* [Exercise prompt]:
Set out the material below as a numbered list, from its first line through the line holding "pos(707,165)", inclusive, skipping any blank lines.

Entries for locating words and elements
>> begin

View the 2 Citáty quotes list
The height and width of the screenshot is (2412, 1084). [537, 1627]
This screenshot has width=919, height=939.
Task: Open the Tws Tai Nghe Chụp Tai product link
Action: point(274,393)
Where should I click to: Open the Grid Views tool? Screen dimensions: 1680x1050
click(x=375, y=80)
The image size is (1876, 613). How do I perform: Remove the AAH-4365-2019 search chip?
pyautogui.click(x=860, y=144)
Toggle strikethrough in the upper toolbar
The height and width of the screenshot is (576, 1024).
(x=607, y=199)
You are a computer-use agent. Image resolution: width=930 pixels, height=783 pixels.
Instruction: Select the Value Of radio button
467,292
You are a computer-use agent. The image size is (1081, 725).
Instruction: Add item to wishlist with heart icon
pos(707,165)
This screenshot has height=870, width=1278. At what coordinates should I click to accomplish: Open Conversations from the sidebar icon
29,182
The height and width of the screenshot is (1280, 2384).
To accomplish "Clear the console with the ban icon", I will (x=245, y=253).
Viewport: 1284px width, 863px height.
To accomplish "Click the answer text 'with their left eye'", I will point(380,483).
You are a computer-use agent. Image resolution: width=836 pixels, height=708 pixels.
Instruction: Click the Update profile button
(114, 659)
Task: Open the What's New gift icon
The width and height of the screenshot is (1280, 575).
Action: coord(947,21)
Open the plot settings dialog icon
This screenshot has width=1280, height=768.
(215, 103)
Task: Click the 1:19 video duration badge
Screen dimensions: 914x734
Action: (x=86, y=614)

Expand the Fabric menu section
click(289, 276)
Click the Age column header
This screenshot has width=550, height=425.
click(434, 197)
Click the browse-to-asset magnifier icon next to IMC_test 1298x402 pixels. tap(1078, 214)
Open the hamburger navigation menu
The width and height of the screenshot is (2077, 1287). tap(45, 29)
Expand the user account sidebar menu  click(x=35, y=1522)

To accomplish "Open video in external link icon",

>> end

* [Task result]:
1. View the 2 Citáty quotes list
2. The height and width of the screenshot is (2412, 1084). [537, 1627]
3. This screenshot has width=919, height=939.
4. Task: Open the Tws Tai Nghe Chụp Tai product link
5. Action: point(274,393)
6. Where should I click to: Open the Grid Views tool? Screen dimensions: 1680x1050
7. click(x=375, y=80)
8. The image size is (1876, 613). How do I perform: Remove the AAH-4365-2019 search chip?
9. pyautogui.click(x=860, y=144)
10. Toggle strikethrough in the upper toolbar
11. The height and width of the screenshot is (576, 1024).
12. (x=607, y=199)
13. You are a computer-use agent. Image resolution: width=930 pixels, height=783 pixels.
14. Instruction: Select the Value Of radio button
15. 467,292
16. You are a computer-use agent. The image size is (1081, 725).
17. Instruction: Add item to wishlist with heart icon
18. pos(707,165)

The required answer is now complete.